------ Given data

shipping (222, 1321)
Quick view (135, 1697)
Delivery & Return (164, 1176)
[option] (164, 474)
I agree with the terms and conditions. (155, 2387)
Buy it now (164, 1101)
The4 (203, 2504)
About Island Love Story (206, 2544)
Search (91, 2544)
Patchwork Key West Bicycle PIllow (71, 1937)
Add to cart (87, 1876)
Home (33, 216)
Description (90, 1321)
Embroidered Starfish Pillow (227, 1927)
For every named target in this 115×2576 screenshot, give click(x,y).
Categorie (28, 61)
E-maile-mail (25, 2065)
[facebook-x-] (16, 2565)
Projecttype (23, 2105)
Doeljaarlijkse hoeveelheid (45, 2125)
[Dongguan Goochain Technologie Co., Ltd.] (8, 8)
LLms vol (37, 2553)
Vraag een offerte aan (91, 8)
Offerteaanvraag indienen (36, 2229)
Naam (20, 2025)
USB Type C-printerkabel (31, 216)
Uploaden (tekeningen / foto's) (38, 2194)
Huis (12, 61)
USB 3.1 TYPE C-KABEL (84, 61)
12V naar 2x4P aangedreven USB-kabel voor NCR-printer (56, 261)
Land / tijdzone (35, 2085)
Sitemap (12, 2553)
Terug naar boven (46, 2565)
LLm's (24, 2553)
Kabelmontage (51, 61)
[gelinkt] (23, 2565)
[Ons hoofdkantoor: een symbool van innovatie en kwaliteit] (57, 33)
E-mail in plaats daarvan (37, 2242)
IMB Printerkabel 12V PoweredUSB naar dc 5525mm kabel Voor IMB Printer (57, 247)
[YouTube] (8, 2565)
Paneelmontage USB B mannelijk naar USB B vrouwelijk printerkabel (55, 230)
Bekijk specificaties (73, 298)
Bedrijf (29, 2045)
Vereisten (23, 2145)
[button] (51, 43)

------------

> _Task item_: Set down nothing but the lines from the one containing "Doeljaarlijkse hoeveelheid (45, 2125)" through the final line above, exactly as written.

> _The completed task_:
Doeljaarlijkse hoeveelheid (45, 2125)
[Dongguan Goochain Technologie Co., Ltd.] (8, 8)
LLms vol (37, 2553)
Vraag een offerte aan (91, 8)
Offerteaanvraag indienen (36, 2229)
Naam (20, 2025)
USB Type C-printerkabel (31, 216)
Uploaden (tekeningen / foto's) (38, 2194)
Huis (12, 61)
USB 3.1 TYPE C-KABEL (84, 61)
12V naar 2x4P aangedreven USB-kabel voor NCR-printer (56, 261)
Land / tijdzone (35, 2085)
Sitemap (12, 2553)
Terug naar boven (46, 2565)
LLm's (24, 2553)
Kabelmontage (51, 61)
[gelinkt] (23, 2565)
[Ons hoofdkantoor: een symbool van innovatie en kwaliteit] (57, 33)
E-mail in plaats daarvan (37, 2242)
IMB Printerkabel 12V PoweredUSB naar dc 5525mm kabel Voor IMB Printer (57, 247)
[YouTube] (8, 2565)
Paneelmontage USB B mannelijk naar USB B vrouwelijk printerkabel (55, 230)
Bekijk specificaties (73, 298)
Bedrijf (29, 2045)
Vereisten (23, 2145)
[button] (51, 43)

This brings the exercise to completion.